Beaucoup espéraient que la Chine mettrait son poids derrière un ordre mondial multilatéral, mais les dirigeants chinois semblent prêts à utiliser les structures multilatérales uniquement lorsque cela leur convient. L’UE, pour sa part, a clairement une forte tendance multilatérale, mais elle est affaiblie par des divisions internes. S’il devait les surmonter, il pourrait être le champion du multilatéralisme dont nous avons besoin; pour l’instant, cependant, il est trop divisé. L’Inde pourrait devenir un ardent défenseur du multilatéralisme, mais elle poursuit actuellement des politiques unilatérales et n’a toujours pas l’influence internationale requise.
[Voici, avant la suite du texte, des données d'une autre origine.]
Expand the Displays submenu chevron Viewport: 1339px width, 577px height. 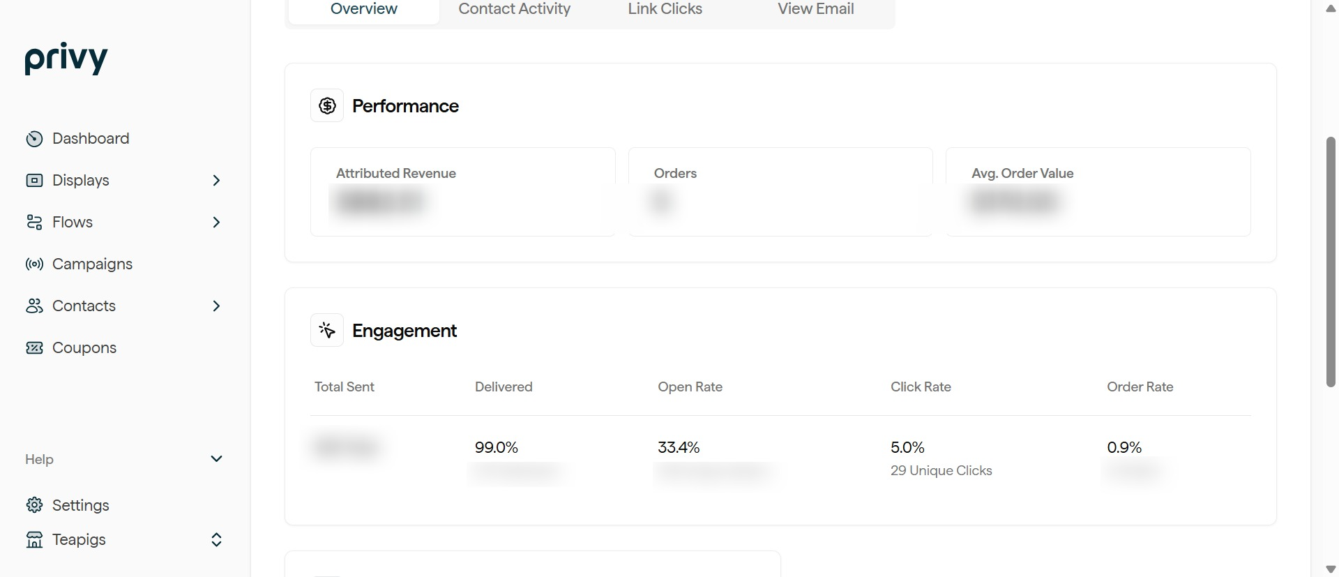click(x=216, y=181)
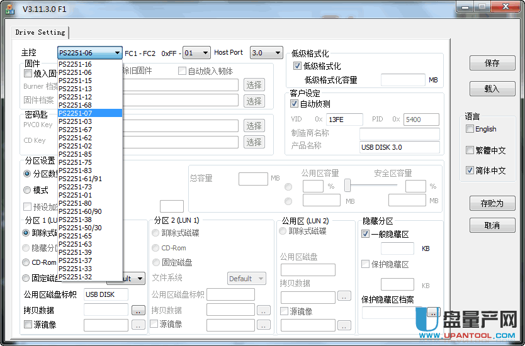Screen dimensions: 525x346
Task: Switch to the Drive Setting tab
Action: coord(40,32)
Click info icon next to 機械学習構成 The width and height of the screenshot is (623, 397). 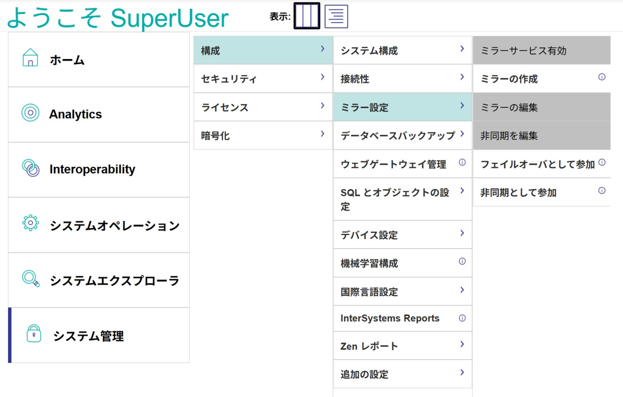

Cela laisse les États-Unis, toujours, comme la cheville ouvrière de la coopération mondiale. Des coalitions peuvent être constituées pour résoudre des problèmes particuliers ou sur une base régionale; mais la préservation – et encore moins l’approfondissement – du système actuel de gouvernance mondiale sera impossible sans le soutien des États-Unis.
À une époque où les États-Unis résistent de plus en plus et sapent même activement la coopération internationale, cela est une source de grave préoccupation. Après tout, comme Robert Kagan l’a récemment souligné, dans le monde profondément interconnecté d’aujourd’hui, nous avons plus que jamais besoin de règles et d’institutions pour régir les marchés et l’activité économique. Cela ne fera que devenir plus évident à mesure que les nouvelles technologies comme l’intelligence artificielle et le génie génétique posent des problèmes politiques et éthiques qui doivent être traités au niveau international.
Bien sûr, les États-Unis sont loin d’être unis dans leur opposition au multilatéralisme, et le pays a tellement à gagner de l’ouverture et de la coopération qu’il pourrait reprendre son rôle précédent d’ici quelques années. Dans l’intervalle, cependant, il est essentiel que d’autres acteurs continuent à utiliser et à encourager le multilatéralisme à chaque occasion. Une coopération sectorielle ou géographique limitée peut être réalisée et doit être encouragée dans la mesure du possible.
Plus largement, la bataille idéologique plus large pour un système international fondé sur des règles doit être menée en utilisant une forte dose de civisme mondial comme antidote au néo-nationalisme. Les défaites tactiques subies actuellement peuvent être inversées si la bataille idéologique est gagnée. Compte tenu de la nécessité d’une coopération inclusive, l’adaptation et le renforcement d’un système de gouvernance mondiale fondé sur des règles et éthique sont essentiels pour garantir la paix et le progrès à long terme. Compte tenu de la taille continue de l’Amérique », il est essentiel pour le monde dans son ensemble que les États-Unis soient pleinement engagés et redeviennent un leader de la gouvernance mondiale à l’ère numérique.